START Material supplied
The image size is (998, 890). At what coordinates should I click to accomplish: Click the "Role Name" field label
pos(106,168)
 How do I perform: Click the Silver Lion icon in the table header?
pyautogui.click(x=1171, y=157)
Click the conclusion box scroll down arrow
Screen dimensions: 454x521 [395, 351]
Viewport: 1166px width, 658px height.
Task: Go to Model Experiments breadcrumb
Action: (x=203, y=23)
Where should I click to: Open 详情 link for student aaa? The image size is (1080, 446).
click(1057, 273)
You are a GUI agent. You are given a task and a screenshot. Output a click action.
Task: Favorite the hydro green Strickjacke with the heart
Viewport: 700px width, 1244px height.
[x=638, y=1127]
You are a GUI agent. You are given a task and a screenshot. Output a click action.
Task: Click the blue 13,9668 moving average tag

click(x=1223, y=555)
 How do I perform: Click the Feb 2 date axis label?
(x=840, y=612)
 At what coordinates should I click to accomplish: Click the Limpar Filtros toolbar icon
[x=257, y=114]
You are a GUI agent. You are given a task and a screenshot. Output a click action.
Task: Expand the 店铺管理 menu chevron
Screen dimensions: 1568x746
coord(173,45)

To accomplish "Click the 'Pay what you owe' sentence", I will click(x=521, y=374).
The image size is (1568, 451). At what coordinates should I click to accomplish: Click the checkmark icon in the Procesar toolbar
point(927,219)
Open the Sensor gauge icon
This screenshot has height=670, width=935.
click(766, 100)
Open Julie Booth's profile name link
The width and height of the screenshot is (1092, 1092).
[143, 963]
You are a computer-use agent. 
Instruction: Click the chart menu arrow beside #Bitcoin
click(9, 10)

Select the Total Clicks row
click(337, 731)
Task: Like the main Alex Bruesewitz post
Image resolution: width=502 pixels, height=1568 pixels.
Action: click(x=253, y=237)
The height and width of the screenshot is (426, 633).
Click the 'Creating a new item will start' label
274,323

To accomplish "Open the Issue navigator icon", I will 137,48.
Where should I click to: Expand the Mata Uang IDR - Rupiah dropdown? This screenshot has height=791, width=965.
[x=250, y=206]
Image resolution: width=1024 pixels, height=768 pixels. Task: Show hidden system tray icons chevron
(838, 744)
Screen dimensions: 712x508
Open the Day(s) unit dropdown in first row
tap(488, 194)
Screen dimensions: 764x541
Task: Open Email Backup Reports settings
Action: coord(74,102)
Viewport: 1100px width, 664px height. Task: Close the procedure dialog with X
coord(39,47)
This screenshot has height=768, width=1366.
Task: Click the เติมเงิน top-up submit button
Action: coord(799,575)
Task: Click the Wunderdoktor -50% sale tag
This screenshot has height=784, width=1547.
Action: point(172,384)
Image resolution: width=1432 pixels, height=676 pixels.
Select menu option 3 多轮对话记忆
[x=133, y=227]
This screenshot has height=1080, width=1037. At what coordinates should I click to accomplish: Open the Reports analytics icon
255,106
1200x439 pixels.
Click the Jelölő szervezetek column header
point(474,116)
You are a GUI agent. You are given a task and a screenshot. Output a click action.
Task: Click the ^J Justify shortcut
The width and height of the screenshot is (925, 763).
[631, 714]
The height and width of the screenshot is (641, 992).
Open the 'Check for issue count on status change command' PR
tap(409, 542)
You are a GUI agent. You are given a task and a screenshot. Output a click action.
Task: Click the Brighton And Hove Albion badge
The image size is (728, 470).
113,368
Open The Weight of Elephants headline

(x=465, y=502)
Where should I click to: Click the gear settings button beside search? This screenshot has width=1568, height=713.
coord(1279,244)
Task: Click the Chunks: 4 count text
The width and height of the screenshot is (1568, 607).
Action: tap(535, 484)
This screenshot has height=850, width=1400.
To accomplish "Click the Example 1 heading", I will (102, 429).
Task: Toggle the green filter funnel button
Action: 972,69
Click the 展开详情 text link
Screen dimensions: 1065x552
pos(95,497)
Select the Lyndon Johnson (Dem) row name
END Material supplied
What this task involves: Repeat the listing in full so that each line matches exactly.

Expected output:
The image size is (998, 890). At what coordinates should I click to accomplish: Click the "Role Name" field label
pos(106,168)
 How do I perform: Click the Silver Lion icon in the table header?
pyautogui.click(x=1171, y=157)
Click the conclusion box scroll down arrow
Screen dimensions: 454x521 [395, 351]
Viewport: 1166px width, 658px height.
Task: Go to Model Experiments breadcrumb
Action: (x=203, y=23)
Where should I click to: Open 详情 link for student aaa? The image size is (1080, 446).
click(1057, 273)
You are a GUI agent. You are given a task and a screenshot. Output a click action.
Task: Favorite the hydro green Strickjacke with the heart
Viewport: 700px width, 1244px height.
[x=638, y=1127]
You are a GUI agent. You are given a task and a screenshot. Output a click action.
Task: Click the blue 13,9668 moving average tag

click(x=1223, y=555)
 How do I perform: Click the Feb 2 date axis label?
(x=840, y=612)
 At what coordinates should I click to accomplish: Click the Limpar Filtros toolbar icon
[x=257, y=114]
You are a GUI agent. You are given a task and a screenshot. Output a click action.
Task: Expand the 店铺管理 menu chevron
Screen dimensions: 1568x746
coord(173,45)

To accomplish "Click the 'Pay what you owe' sentence", I will click(x=521, y=374).
The image size is (1568, 451). At what coordinates should I click to accomplish: Click the checkmark icon in the Procesar toolbar
point(927,219)
Open the Sensor gauge icon
This screenshot has height=670, width=935.
click(766, 100)
Open Julie Booth's profile name link
The width and height of the screenshot is (1092, 1092).
[143, 963]
You are a computer-use agent. 
Instruction: Click the chart menu arrow beside #Bitcoin
click(9, 10)

Select the Total Clicks row
click(337, 731)
Task: Like the main Alex Bruesewitz post
Image resolution: width=502 pixels, height=1568 pixels.
Action: click(x=253, y=237)
The height and width of the screenshot is (426, 633).
Click the 'Creating a new item will start' label
274,323

To accomplish "Open the Issue navigator icon", I will 137,48.
Where should I click to: Expand the Mata Uang IDR - Rupiah dropdown? This screenshot has height=791, width=965.
[x=250, y=206]
Image resolution: width=1024 pixels, height=768 pixels. Task: Show hidden system tray icons chevron
(838, 744)
Screen dimensions: 712x508
Open the Day(s) unit dropdown in first row
tap(488, 194)
Screen dimensions: 764x541
Task: Open Email Backup Reports settings
Action: coord(74,102)
Viewport: 1100px width, 664px height. Task: Close the procedure dialog with X
coord(39,47)
This screenshot has height=768, width=1366.
Task: Click the เติมเงิน top-up submit button
Action: coord(799,575)
Task: Click the Wunderdoktor -50% sale tag
This screenshot has height=784, width=1547.
Action: point(172,384)
Image resolution: width=1432 pixels, height=676 pixels.
Select menu option 3 多轮对话记忆
[x=133, y=227]
This screenshot has height=1080, width=1037. At what coordinates should I click to accomplish: Open the Reports analytics icon
255,106
1200x439 pixels.
Click the Jelölő szervezetek column header
point(474,116)
You are a GUI agent. You are given a task and a screenshot. Output a click action.
Task: Click the ^J Justify shortcut
The width and height of the screenshot is (925, 763).
[631, 714]
The height and width of the screenshot is (641, 992).
Open the 'Check for issue count on status change command' PR
tap(409, 542)
You are a GUI agent. You are given a task and a screenshot. Output a click action.
Task: Click the Brighton And Hove Albion badge
The image size is (728, 470).
113,368
Open The Weight of Elephants headline

(x=465, y=502)
Where should I click to: Click the gear settings button beside search? This screenshot has width=1568, height=713.
coord(1279,244)
Task: Click the Chunks: 4 count text
The width and height of the screenshot is (1568, 607).
Action: tap(535, 484)
This screenshot has height=850, width=1400.
To accomplish "Click the Example 1 heading", I will (102, 429).
Task: Toggle the green filter funnel button
Action: 972,69
Click the 展开详情 text link
Screen dimensions: 1065x552
pos(95,497)
Select the Lyndon Johnson (Dem) row name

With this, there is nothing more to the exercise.